No tardaron en llegar más comentarios:

–¡Claro, que lo aprovechen! ¡Dentro de unos meses, se acabó la libertad!

–Yo, con Gilbert, desde que nació el pequeño no dejo de discutir.

–Se van a enterar de lo que son el cansancio y las malas noches.

El 13 de noviembre de 1973, Nora dio a luz a una niña a la que llamó Tristane.

–Se parece a ti –le dijo al padre novato–. Pálida y rubia, igual que tú.

Embobados, los jóvenes progenitores regresaron a su casa lo antes posible. La habitación del bebé, contigua a la suya, estaba preparada.

Tristane resultó ser una niña llorona. Florent y Nora se relevaban para acudir a su lado. Le daban el biberón, la cogían en brazos, no sabían exactamente cómo actuar.

Preguntaron al pediatra, que les soltó el repertorio propio de la época:

–No intervengáis.

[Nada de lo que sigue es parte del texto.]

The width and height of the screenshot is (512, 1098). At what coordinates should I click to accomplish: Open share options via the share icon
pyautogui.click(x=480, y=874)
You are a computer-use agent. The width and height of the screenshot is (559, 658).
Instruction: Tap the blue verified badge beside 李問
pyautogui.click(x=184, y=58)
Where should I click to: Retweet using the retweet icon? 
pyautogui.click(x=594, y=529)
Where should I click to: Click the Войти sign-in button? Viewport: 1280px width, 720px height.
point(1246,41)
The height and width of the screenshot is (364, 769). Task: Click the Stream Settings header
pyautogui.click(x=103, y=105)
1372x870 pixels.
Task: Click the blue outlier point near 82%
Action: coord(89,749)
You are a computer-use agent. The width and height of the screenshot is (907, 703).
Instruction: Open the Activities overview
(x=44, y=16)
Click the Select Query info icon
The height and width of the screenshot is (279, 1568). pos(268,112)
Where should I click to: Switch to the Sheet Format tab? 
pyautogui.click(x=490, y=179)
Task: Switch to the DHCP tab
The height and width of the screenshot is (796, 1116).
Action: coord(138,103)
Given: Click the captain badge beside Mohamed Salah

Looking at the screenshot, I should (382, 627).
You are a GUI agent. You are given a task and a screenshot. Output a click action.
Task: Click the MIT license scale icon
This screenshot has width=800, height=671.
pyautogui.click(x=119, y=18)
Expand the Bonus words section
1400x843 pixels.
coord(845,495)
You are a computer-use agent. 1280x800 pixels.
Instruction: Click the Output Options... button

Si acudís cada vez que se pone a llorar, todavía llorará más. Se convertirá en una niña malcriada.

El problema era que a la niña se la oía berrear a través de las paredes. En esas condiciones, era difícil ignorarla. Una noche, Florent cogió al bebé, que debía de tener dos semanas, y le habló con severidad:

–Tristane, dicen que te pareces a mí, así que iré al grano: ya basta. Mamá te quiere, yo te quiero, todo va bien. Así que se acabaron las lloreras.

Volvió a la cama.

–No te has andado con rodeos –susurró Nora.

–Creo que me ha comprendido.

La niña no lloró nunca más.

La felicidad de los jóvenes progenitores se reactivó. Se ocupaban del bebé cuando era necesario, y el resto del tiempo todo era como antes.

La baja por maternidad aburría a Nora. Quería a su hija, pero no sabía cómo hacerle compañía. Su verdadera vida empezaba cuando Florent regresaba del trabajo.

El padre le daba un beso a la pequeña en la cuna, la arrullaba durante un minuto y luego decía:

–Es hora de dormir, cariño.

Cerraba la puerta de la habitación y regresaba con su amante.

–¡Qué bien se porta nuestra Tristane!

–Le he encontrado plaza en la guardería.

Cuando acabe la baja maternal, solo tendré que llevarla cada mañana.

–¿Seis meses no es un poco pronto para la guardería?

–No, así es como funciona.

Nora no se atrevía a confesar lo impaciente que se sentía por ordenar su nueva vida. Cuando le parecía que le faltaba ilusión por su hija, la tranquilizaba que su marido sintiera lo mismo. Un hombre tan fabuloso no podía estar equivocado. Por lo demás, sentía un amor auténtico por su hija: simplemente, no sabía «qué hacer con ella».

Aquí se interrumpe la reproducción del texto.